When the President is of one Party and one or both Houses of Congress of another, it’s natural to expect some grandstanding, inflamed rhetoric, and yes a few “show votes” that have no realistic chance of becoming law.  These are common occurrences of divided government.  But when that division is happening within a Party, it has reached a level that can become harmful to the nation.  And such is the case with members of the Republican caucus.  Ever since taking the House majority in 2011, GOP Representatives have worked tirelessly to make President Obama the most hated man in the country.  They block his initiatives at every turn, even when he’s putting forth ideas that they agree with.
It was this week in Washington that brought Republican division to another level.  The GOP’s latest “blame Obama” tactic is to wage frivolous lawsuits against the President for taking executive actions, claiming that he is trying to circumvent Congressional authority.  By doing this action, it would suggest that House Republicans want Obama to STOP issuing Executive Orders, right?  Sure, that’s what they wanted until yesterday.  Here’s more on the madness from Steve Benen of the Maddow Blog, because I can’t even explain it well enough…
Even by congressional standards, the mixed message from Capitol Hill this week was jarring. On Wednesday, House Republicans approved a civil suit against President Obama – the first such suit in American history – complaining that the White House shouldn’t circumvent Congress when making public policy.
Literally one day later, House Republicans killed their own border bill, prompting GOP leaders to issue a statement urging the White House to circumvent Congress.
On msnbc’s “Morning Joe,” Eugene Robinson asked Rep. Tom Cole (R-Okla.), a close ally to House Speaker John Boehner (R-Ohio), to help reconcile the contradiction. The Republican congressman’s response was striking. For those who can’t watch clips online:
ROBINSON: There was a contradiction yesterday that I’m still struggling to understand. The leadership statement, when the [border bill] didn’t pass essentially said, ‘Well, there are plenty of administrative things that President Obama can do and should be doing at the border, and that was a day after the House voted to sue President Obama for taking administrative actions.
COLE: (Laughs)
ROBINSON: So, how does that square?
COLE: Well, I’m not going to disagree with you because it’s a point I made myself in conference. Look, you can’t say on the one hand that the president’s overreaching by acting without legislative authority and direction, and then refuse to give him legislative authority and direction in another area. So, I don’t disagree with what you have to say at all.

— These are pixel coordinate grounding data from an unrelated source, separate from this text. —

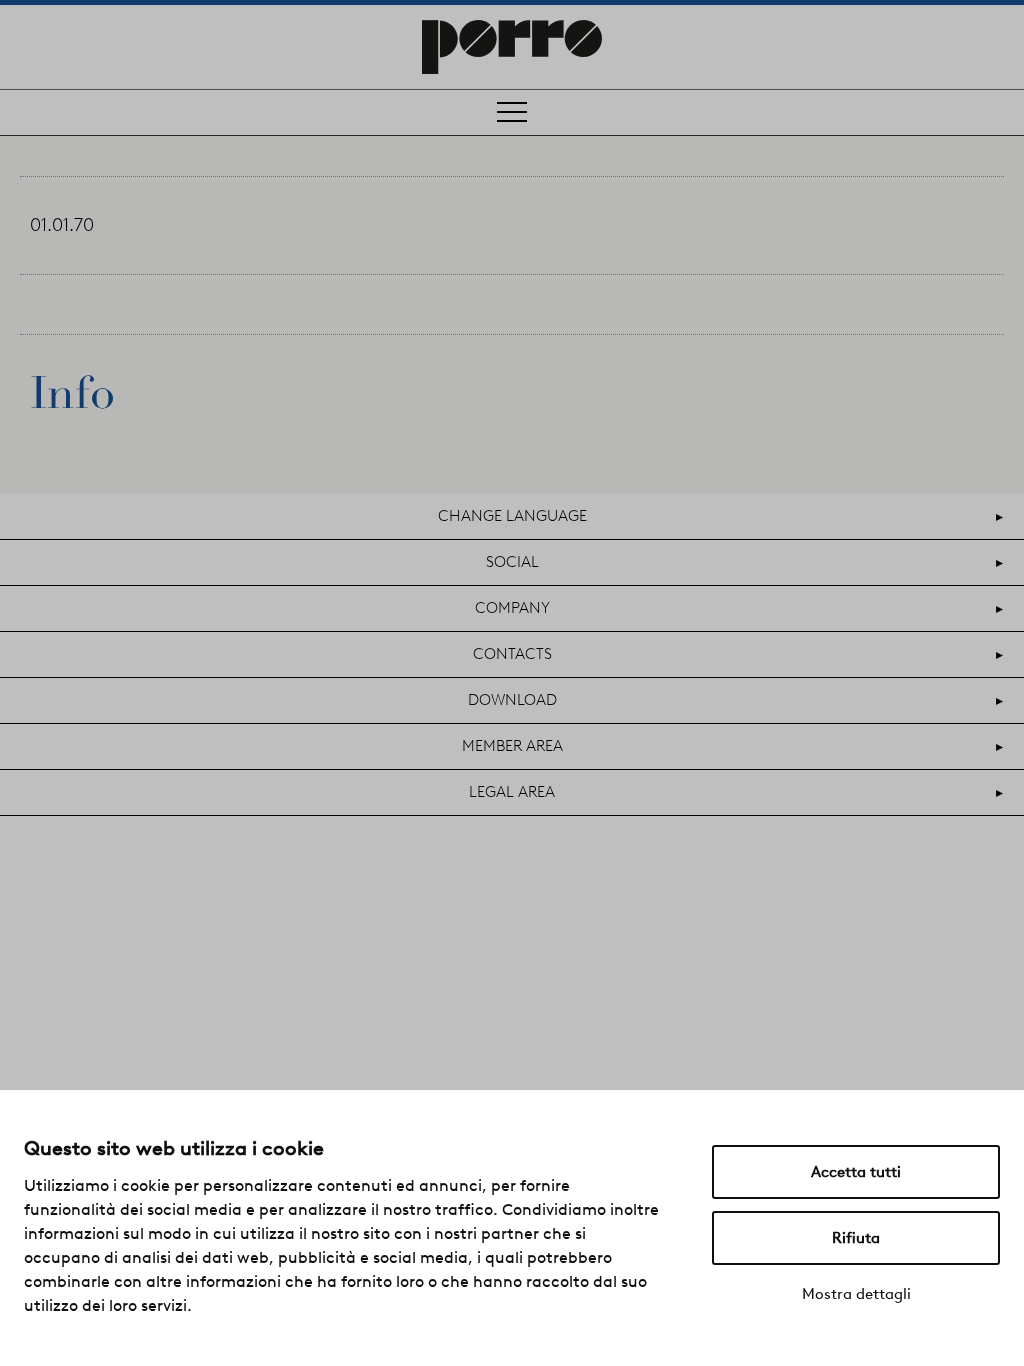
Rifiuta (856, 1238)
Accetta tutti (856, 1172)
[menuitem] (512, 517)
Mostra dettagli (856, 1294)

Well, at least Congressman Cole is smart enough to figure it out.
Even the darkest times in recent partisan gridlock, like the Clinton-era shutdowns or impeachment proceedings, the one thing we could count on in divided government was for opposing sides to agree on some goals for their particular side.  And even when they did draw attack lines for the election, those former Congressional sessions at least knew that some things had to get done, like infrastructure investments or disaster relief.  But for this newest iteration of the GOP, all works of government are viewed as not necessary.  Have they just decided to wait until the bridges actually collapse?
Democrats are far from perfect.  There is plenty of disagreement and election-year politics to go around in that Party, and we see it every day.  But the Republicans have reached a new, terrifying level of divisive behavior that, if left unchecked, could ruin the country.  The only way to stop them in their tracks is to vote for Democrats in 2014.  If this week’s antics are any indication, there’s only one sane option left on Capitol Hill, and it ain’t the GOP.